### GOAL OF THE EXERCISE
Each record is to be reproduced verbatim.
**** TASK DATA ****
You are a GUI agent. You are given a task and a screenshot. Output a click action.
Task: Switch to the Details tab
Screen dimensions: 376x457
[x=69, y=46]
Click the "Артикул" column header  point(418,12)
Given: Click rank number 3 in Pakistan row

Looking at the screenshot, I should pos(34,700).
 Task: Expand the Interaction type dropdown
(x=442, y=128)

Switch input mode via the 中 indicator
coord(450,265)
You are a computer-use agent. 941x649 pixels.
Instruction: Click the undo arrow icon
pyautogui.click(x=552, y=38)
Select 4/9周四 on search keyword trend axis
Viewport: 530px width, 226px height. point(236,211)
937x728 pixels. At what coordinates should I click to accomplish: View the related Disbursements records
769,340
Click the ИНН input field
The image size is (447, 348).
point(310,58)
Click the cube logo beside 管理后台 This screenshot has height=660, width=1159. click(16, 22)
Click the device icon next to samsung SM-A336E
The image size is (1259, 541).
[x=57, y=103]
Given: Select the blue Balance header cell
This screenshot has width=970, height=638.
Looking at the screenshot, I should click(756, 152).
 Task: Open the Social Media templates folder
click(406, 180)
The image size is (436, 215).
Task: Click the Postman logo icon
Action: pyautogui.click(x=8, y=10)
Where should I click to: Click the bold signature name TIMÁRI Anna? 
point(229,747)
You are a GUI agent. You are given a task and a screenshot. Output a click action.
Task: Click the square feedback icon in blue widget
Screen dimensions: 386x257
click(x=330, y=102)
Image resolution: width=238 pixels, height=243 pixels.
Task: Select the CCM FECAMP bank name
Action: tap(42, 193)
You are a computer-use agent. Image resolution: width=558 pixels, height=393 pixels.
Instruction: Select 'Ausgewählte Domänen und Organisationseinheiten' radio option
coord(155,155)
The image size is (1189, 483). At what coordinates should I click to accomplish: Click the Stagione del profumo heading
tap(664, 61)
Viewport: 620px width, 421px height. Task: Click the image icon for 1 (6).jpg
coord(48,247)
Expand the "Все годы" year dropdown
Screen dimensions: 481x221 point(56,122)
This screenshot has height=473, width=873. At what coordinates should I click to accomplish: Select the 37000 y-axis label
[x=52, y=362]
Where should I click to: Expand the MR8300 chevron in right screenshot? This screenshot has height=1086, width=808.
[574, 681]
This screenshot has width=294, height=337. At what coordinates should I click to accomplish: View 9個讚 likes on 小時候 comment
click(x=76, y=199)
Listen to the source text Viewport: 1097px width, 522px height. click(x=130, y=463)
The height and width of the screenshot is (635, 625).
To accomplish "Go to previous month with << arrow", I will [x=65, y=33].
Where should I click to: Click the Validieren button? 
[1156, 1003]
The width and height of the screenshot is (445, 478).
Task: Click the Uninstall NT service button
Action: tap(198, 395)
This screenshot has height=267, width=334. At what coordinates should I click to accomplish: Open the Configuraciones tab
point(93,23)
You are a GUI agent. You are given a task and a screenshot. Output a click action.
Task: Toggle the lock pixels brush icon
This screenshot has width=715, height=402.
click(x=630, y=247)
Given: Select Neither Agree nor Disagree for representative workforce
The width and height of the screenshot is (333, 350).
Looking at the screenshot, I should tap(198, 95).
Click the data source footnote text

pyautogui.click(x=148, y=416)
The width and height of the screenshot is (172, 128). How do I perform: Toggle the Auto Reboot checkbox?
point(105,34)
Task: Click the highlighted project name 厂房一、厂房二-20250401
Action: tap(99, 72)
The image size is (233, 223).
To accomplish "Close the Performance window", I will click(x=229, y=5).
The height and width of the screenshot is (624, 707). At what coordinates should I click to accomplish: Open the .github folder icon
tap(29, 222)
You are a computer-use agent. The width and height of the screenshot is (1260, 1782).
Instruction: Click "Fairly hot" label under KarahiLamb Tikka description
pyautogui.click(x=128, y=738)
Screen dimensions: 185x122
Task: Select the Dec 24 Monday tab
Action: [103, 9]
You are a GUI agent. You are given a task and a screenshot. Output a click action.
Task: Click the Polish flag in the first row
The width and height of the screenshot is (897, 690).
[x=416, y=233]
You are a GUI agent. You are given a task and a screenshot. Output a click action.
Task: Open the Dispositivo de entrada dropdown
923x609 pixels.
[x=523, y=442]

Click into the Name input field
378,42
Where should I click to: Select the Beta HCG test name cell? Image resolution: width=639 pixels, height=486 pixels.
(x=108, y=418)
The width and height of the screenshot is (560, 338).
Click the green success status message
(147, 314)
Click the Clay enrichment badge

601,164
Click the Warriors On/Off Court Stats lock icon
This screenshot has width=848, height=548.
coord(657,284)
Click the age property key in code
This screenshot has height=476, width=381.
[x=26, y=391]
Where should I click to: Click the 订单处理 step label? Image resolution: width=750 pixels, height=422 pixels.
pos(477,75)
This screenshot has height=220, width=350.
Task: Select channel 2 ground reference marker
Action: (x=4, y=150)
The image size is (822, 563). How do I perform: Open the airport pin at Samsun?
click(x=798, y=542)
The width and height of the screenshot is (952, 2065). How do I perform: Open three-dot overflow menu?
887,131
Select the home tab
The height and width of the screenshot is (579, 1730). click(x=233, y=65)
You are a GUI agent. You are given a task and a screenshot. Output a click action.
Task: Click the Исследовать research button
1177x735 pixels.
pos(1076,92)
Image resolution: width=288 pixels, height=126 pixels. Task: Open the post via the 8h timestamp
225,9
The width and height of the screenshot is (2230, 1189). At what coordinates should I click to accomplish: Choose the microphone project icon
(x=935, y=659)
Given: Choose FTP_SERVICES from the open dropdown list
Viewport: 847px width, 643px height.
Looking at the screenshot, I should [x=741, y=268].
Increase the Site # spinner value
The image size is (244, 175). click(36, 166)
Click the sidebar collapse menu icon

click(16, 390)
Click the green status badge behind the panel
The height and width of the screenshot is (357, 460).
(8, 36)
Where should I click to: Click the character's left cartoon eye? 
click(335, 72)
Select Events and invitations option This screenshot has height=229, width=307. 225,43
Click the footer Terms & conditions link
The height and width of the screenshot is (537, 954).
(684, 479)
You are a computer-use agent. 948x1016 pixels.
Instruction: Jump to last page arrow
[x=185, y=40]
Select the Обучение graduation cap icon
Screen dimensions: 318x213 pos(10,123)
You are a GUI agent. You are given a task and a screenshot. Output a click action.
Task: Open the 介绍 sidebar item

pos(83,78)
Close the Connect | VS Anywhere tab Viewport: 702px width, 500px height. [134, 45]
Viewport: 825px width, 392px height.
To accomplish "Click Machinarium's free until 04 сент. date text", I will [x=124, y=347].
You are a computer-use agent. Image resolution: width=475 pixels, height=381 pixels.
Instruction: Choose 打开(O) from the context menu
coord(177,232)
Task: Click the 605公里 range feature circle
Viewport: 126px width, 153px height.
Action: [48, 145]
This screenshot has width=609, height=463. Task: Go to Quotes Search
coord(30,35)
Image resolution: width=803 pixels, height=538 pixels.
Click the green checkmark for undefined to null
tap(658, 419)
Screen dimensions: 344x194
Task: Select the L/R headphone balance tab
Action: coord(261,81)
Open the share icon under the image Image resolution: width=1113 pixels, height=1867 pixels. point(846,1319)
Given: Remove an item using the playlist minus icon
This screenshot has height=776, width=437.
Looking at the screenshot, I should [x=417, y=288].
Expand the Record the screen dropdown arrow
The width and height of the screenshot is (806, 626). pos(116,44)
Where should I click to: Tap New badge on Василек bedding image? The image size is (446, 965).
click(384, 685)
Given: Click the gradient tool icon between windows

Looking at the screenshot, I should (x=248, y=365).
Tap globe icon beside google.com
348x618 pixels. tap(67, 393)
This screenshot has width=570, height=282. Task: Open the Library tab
****
### ANSWER TO THIS TASK
You are a GUI agent. You are given a task and a screenshot. Output a click action.
Task: Switch to the Details tab
Screen dimensions: 376x457
[x=69, y=46]
Click the "Артикул" column header  point(418,12)
Given: Click rank number 3 in Pakistan row

Looking at the screenshot, I should pos(34,700).
 Task: Expand the Interaction type dropdown
(x=442, y=128)

Switch input mode via the 中 indicator
coord(450,265)
You are a computer-use agent. 941x649 pixels.
Instruction: Click the undo arrow icon
pyautogui.click(x=552, y=38)
Select 4/9周四 on search keyword trend axis
Viewport: 530px width, 226px height. point(236,211)
937x728 pixels. At what coordinates should I click to accomplish: View the related Disbursements records
769,340
Click the ИНН input field
The image size is (447, 348).
point(310,58)
Click the cube logo beside 管理后台 This screenshot has height=660, width=1159. click(16, 22)
Click the device icon next to samsung SM-A336E
The image size is (1259, 541).
[x=57, y=103]
Given: Select the blue Balance header cell
This screenshot has width=970, height=638.
Looking at the screenshot, I should click(756, 152).
 Task: Open the Social Media templates folder
click(406, 180)
The image size is (436, 215).
Task: Click the Postman logo icon
Action: pyautogui.click(x=8, y=10)
Where should I click to: Click the bold signature name TIMÁRI Anna? 
point(229,747)
You are a GUI agent. You are given a task and a screenshot. Output a click action.
Task: Click the square feedback icon in blue widget
Screen dimensions: 386x257
click(x=330, y=102)
Image resolution: width=238 pixels, height=243 pixels.
Task: Select the CCM FECAMP bank name
Action: tap(42, 193)
You are a computer-use agent. Image resolution: width=558 pixels, height=393 pixels.
Instruction: Select 'Ausgewählte Domänen und Organisationseinheiten' radio option
coord(155,155)
The image size is (1189, 483). At what coordinates should I click to accomplish: Click the Stagione del profumo heading
tap(664, 61)
Viewport: 620px width, 421px height. Task: Click the image icon for 1 (6).jpg
coord(48,247)
Expand the "Все годы" year dropdown
Screen dimensions: 481x221 point(56,122)
This screenshot has height=473, width=873. At what coordinates should I click to accomplish: Select the 37000 y-axis label
[x=52, y=362]
Where should I click to: Expand the MR8300 chevron in right screenshot? This screenshot has height=1086, width=808.
[574, 681]
This screenshot has width=294, height=337. At what coordinates should I click to accomplish: View 9個讚 likes on 小時候 comment
click(x=76, y=199)
Listen to the source text Viewport: 1097px width, 522px height. click(x=130, y=463)
The height and width of the screenshot is (635, 625).
To accomplish "Go to previous month with << arrow", I will [x=65, y=33].
Where should I click to: Click the Validieren button? 
[1156, 1003]
The width and height of the screenshot is (445, 478).
Task: Click the Uninstall NT service button
Action: tap(198, 395)
This screenshot has height=267, width=334. At what coordinates should I click to accomplish: Open the Configuraciones tab
point(93,23)
You are a GUI agent. You are given a task and a screenshot. Output a click action.
Task: Toggle the lock pixels brush icon
This screenshot has width=715, height=402.
click(x=630, y=247)
Given: Select Neither Agree nor Disagree for representative workforce
The width and height of the screenshot is (333, 350).
Looking at the screenshot, I should tap(198, 95).
Click the data source footnote text

pyautogui.click(x=148, y=416)
The width and height of the screenshot is (172, 128). How do I perform: Toggle the Auto Reboot checkbox?
point(105,34)
Task: Click the highlighted project name 厂房一、厂房二-20250401
Action: tap(99, 72)
The image size is (233, 223).
To accomplish "Close the Performance window", I will click(x=229, y=5).
The height and width of the screenshot is (624, 707). At what coordinates should I click to accomplish: Open the .github folder icon
tap(29, 222)
You are a computer-use agent. The width and height of the screenshot is (1260, 1782).
Instruction: Click "Fairly hot" label under KarahiLamb Tikka description
pyautogui.click(x=128, y=738)
Screen dimensions: 185x122
Task: Select the Dec 24 Monday tab
Action: [103, 9]
You are a GUI agent. You are given a task and a screenshot. Output a click action.
Task: Click the Polish flag in the first row
The width and height of the screenshot is (897, 690).
[x=416, y=233]
You are a GUI agent. You are given a task and a screenshot. Output a click action.
Task: Open the Dispositivo de entrada dropdown
923x609 pixels.
[x=523, y=442]

Click into the Name input field
378,42
Where should I click to: Select the Beta HCG test name cell? Image resolution: width=639 pixels, height=486 pixels.
(x=108, y=418)
The width and height of the screenshot is (560, 338).
Click the green success status message
(147, 314)
Click the Clay enrichment badge

601,164
Click the Warriors On/Off Court Stats lock icon
This screenshot has width=848, height=548.
coord(657,284)
Click the age property key in code
This screenshot has height=476, width=381.
[x=26, y=391]
Where should I click to: Click the 订单处理 step label? Image resolution: width=750 pixels, height=422 pixels.
pos(477,75)
This screenshot has height=220, width=350.
Task: Select channel 2 ground reference marker
Action: (x=4, y=150)
The image size is (822, 563). How do I perform: Open the airport pin at Samsun?
click(x=798, y=542)
The width and height of the screenshot is (952, 2065). How do I perform: Open three-dot overflow menu?
887,131
Select the home tab
The height and width of the screenshot is (579, 1730). click(x=233, y=65)
You are a GUI agent. You are given a task and a screenshot. Output a click action.
Task: Click the Исследовать research button
1177x735 pixels.
pos(1076,92)
Image resolution: width=288 pixels, height=126 pixels. Task: Open the post via the 8h timestamp
225,9
The width and height of the screenshot is (2230, 1189). At what coordinates should I click to accomplish: Choose the microphone project icon
(x=935, y=659)
Given: Choose FTP_SERVICES from the open dropdown list
Viewport: 847px width, 643px height.
Looking at the screenshot, I should [x=741, y=268].
Increase the Site # spinner value
The image size is (244, 175). click(36, 166)
Click the sidebar collapse menu icon

click(16, 390)
Click the green status badge behind the panel
The height and width of the screenshot is (357, 460).
(8, 36)
Where should I click to: Click the character's left cartoon eye? 
click(335, 72)
Select Events and invitations option This screenshot has height=229, width=307. 225,43
Click the footer Terms & conditions link
The height and width of the screenshot is (537, 954).
(684, 479)
You are a computer-use agent. 948x1016 pixels.
Instruction: Jump to last page arrow
[x=185, y=40]
Select the Обучение graduation cap icon
Screen dimensions: 318x213 pos(10,123)
You are a GUI agent. You are given a task and a screenshot. Output a click action.
Task: Open the 介绍 sidebar item

pos(83,78)
Close the Connect | VS Anywhere tab Viewport: 702px width, 500px height. [134, 45]
Viewport: 825px width, 392px height.
To accomplish "Click Machinarium's free until 04 сент. date text", I will [x=124, y=347].
You are a computer-use agent. Image resolution: width=475 pixels, height=381 pixels.
Instruction: Choose 打开(O) from the context menu
coord(177,232)
Task: Click the 605公里 range feature circle
Viewport: 126px width, 153px height.
Action: [48, 145]
This screenshot has width=609, height=463. Task: Go to Quotes Search
coord(30,35)
Image resolution: width=803 pixels, height=538 pixels.
Click the green checkmark for undefined to null
tap(658, 419)
Screen dimensions: 344x194
Task: Select the L/R headphone balance tab
Action: coord(261,81)
Open the share icon under the image Image resolution: width=1113 pixels, height=1867 pixels. point(846,1319)
Given: Remove an item using the playlist minus icon
This screenshot has height=776, width=437.
Looking at the screenshot, I should [x=417, y=288].
Expand the Record the screen dropdown arrow
The width and height of the screenshot is (806, 626). pos(116,44)
Where should I click to: Tap New badge on Василек bedding image? The image size is (446, 965).
click(384, 685)
Given: Click the gradient tool icon between windows

Looking at the screenshot, I should (x=248, y=365).
Tap globe icon beside google.com
348x618 pixels. tap(67, 393)
This screenshot has width=570, height=282. Task: Open the Library tab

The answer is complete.